» Görev tanımı
Aşağıdaki güven konulu metni, "Dostluklar, Kişinin birbirine" sözlerinin geçtiği yerden başlayarak "kaldırırsa onu engellerler." sözlerinden sonra durmak üzere kelimesi kelimesine yazıya geçirin.

» Okuma metni
╭──

Mesela İnsanların birbirine duyduğu güven duygusu gibi.
Çok zordur güven vermekte ve güvenebilmekte..
Ancak güvenirlik duygusunu kaybetmek saniyelik bir iştir.
Güven bir kere satıldığı zaman telafisi mümkün değildir.
Ve insanın içinde bir kuşku ve bir tereddüt kalır asla silinmeside mümkün değildir.
Dünya öyle bir yer oldu ki insanlar birbirinin kuyusunu kazar oldular, tanıdıkları veya tanımadıkları, aile içi ve dışı akrabalar da fark etmiyor bu devirde. Muhakkak eski çağlarda da güven ve güvensizlik üzerine insan ilişkileri kuruluyordu ve o zamanlarda da güven krizi vardı ama şu çağımızdaki insanlar gibi kan emiciler daha azdı. Bunun birçok sebebi var; nufüs artışı, teknolojk aygıtların fazlalığı, görsel medyanın kötü olarak sergilediği olaylar ve bunu daha cazip hale getirmesi, ekonomik ve maddiyat kavramlarının haddinden fazla yüceltilmesi sonucu hep ortaya çıktı.
Dostluklar, Kişinin birbirine karşı duydukları güven ve itimat sayesinde kurulur.
Dostluklar ayna gibidir, peygamber (S.a.v)efendimiz bir hadislerinde şöyle buyurmuştur Mümin müminin aynasıdır, O aynaya karşılıklı bakılırsa hatalar düzeltilir ve ortadan kaldırılır.
Yoksa İnsanların güvenini kırarak, onları toplumdan uzaklaştırmak ve yalnızlaştırıp köle haline getirmekle hiç bir sonuca ulaşılmaz ve zenginlerin ve devletlerin toplum birlikteliğinden değil de bireysellikten haz aldığı bir gerçektir.Çünkü her zaman iktidarların, muhalefetin ve bürokrasinin yaptığı yanlışları ve onların işlediği suçların üstünü örtmek için bu bir gerekliliktir. Hiçbir yönetici ve yöneten, halkın ve işçilerin birlikte hareket etmesini istemezler, böyle bir şey kaldırırsa onu engellerler.

╰──

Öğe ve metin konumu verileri
╭──

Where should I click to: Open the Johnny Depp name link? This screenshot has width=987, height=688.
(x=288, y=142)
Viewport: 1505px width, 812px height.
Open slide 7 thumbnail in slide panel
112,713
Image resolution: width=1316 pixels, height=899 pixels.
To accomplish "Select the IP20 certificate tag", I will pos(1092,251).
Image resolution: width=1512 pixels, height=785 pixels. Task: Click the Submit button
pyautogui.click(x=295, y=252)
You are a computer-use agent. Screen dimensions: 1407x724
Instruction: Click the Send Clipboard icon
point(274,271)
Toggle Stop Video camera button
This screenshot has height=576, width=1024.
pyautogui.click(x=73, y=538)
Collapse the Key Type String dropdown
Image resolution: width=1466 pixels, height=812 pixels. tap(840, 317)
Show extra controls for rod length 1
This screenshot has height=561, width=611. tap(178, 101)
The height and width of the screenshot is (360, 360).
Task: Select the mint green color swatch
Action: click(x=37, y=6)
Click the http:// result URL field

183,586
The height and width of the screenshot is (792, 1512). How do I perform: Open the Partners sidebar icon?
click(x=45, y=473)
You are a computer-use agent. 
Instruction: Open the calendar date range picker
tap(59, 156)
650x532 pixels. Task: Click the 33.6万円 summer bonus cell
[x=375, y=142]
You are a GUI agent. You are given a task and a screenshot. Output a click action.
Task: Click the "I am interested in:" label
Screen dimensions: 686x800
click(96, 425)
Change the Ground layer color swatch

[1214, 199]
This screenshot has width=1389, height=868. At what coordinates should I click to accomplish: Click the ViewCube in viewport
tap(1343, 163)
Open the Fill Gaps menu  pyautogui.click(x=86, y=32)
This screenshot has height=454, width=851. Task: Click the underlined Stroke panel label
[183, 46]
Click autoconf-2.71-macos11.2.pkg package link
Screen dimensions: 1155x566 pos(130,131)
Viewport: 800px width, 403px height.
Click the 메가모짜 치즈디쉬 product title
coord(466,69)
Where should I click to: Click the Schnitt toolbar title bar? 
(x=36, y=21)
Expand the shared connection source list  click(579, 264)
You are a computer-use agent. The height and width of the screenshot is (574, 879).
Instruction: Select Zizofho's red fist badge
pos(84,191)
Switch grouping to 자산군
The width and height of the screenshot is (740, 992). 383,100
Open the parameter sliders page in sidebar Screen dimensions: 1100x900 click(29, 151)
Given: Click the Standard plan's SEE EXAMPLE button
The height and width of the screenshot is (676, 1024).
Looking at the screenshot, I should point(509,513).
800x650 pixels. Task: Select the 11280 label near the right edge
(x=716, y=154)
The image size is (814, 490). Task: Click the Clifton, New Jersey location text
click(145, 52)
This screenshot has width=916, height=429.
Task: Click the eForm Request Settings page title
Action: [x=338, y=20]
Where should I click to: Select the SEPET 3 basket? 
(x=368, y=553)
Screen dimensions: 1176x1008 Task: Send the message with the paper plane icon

╰──

» Beklenen yanıt
Dostluklar, Kişinin birbirine karşı duydukları güven ve itimat sayesinde kurulur.
Dostluklar ayna gibidir, peygamber (S.a.v)efendimiz bir hadislerinde şöyle buyurmuştur Mümin müminin aynasıdır, O aynaya karşılıklı bakılırsa hatalar düzeltilir ve ortadan kaldırılır.
Yoksa İnsanların güvenini kırarak, onları toplumdan uzaklaştırmak ve yalnızlaştırıp köle haline getirmekle hiç bir sonuca ulaşılmaz ve zenginlerin ve devletlerin toplum birlikteliğinden değil de bireysellikten haz aldığı bir gerçektir.Çünkü her zaman iktidarların, muhalefetin ve bürokrasinin yaptığı yanlışları ve onların işlediği suçların üstünü örtmek için bu bir gerekliliktir. Hiçbir yönetici ve yöneten, halkın ve işçilerin birlikte hareket etmesini istemezler, böyle bir şey kaldırırsa onu engellerler.